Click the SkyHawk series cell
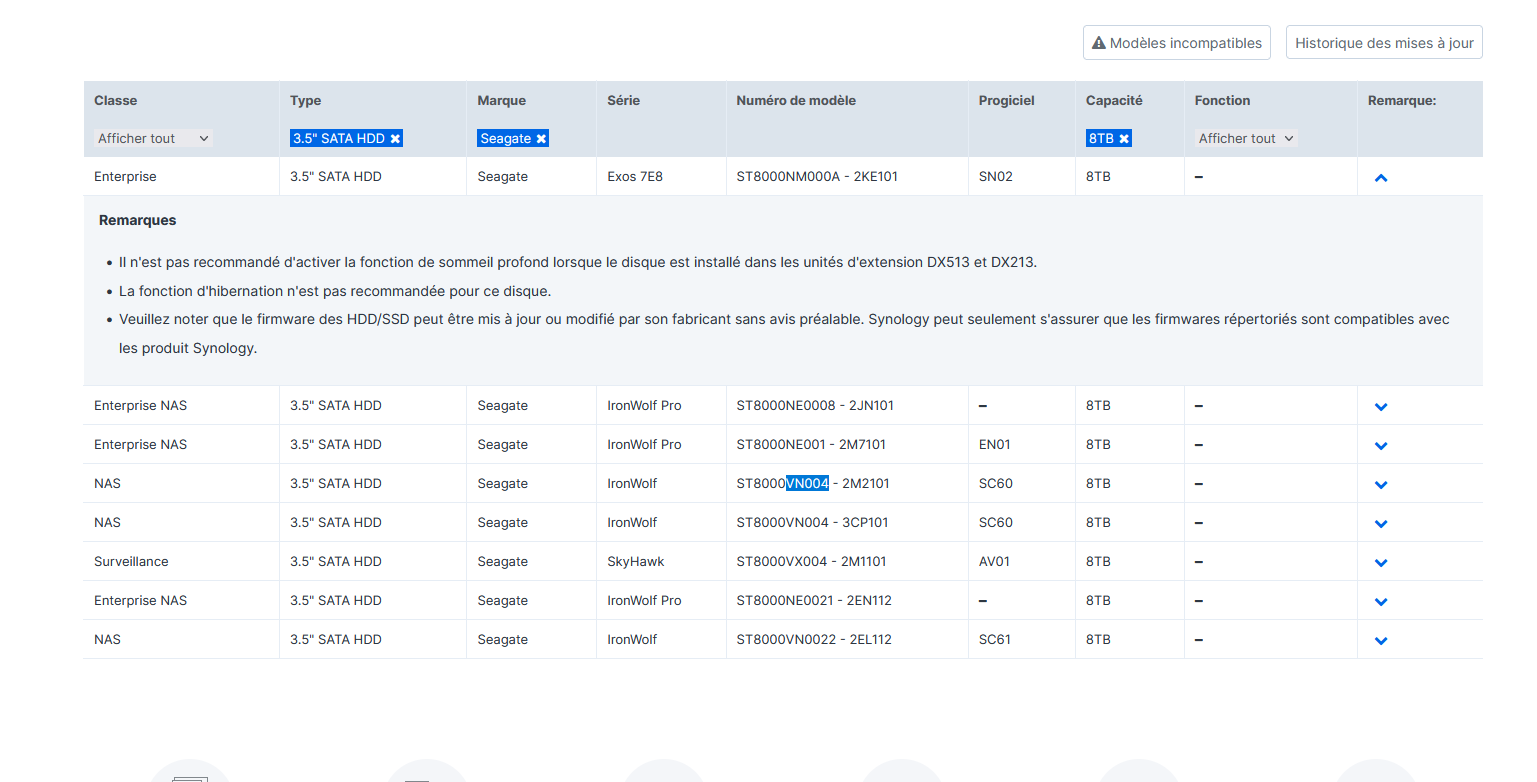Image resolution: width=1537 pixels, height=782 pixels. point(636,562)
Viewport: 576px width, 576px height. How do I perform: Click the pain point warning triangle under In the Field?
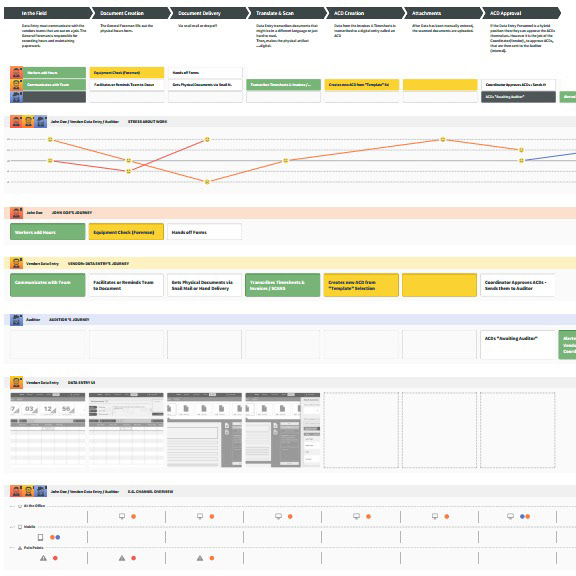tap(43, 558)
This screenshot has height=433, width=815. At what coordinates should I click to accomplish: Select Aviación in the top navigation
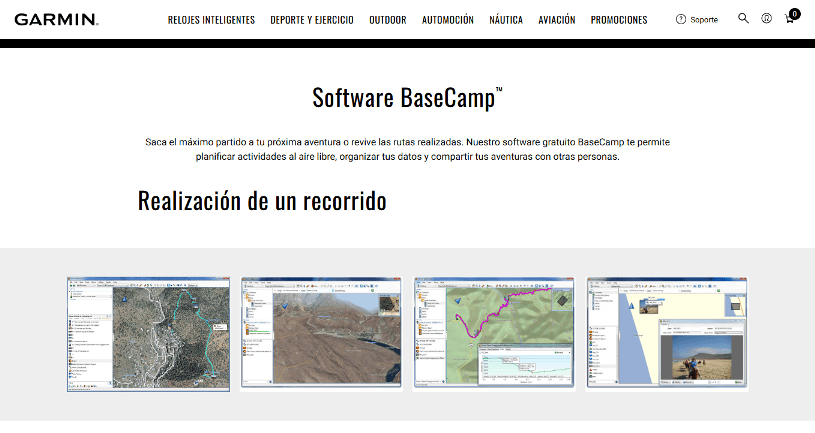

## WHAT YOU SHOULD DO
Set the records down again word for word; the pictures stay out.

## SOLUTION FOR THIS EXERCISE
Click the SkyHawk series cell
Image resolution: width=1537 pixels, height=782 pixels. point(636,562)
Viewport: 576px width, 576px height. How do I perform: Click the pain point warning triangle under In the Field?
tap(43, 558)
This screenshot has height=433, width=815. At what coordinates should I click to accomplish: Select Aviación in the top navigation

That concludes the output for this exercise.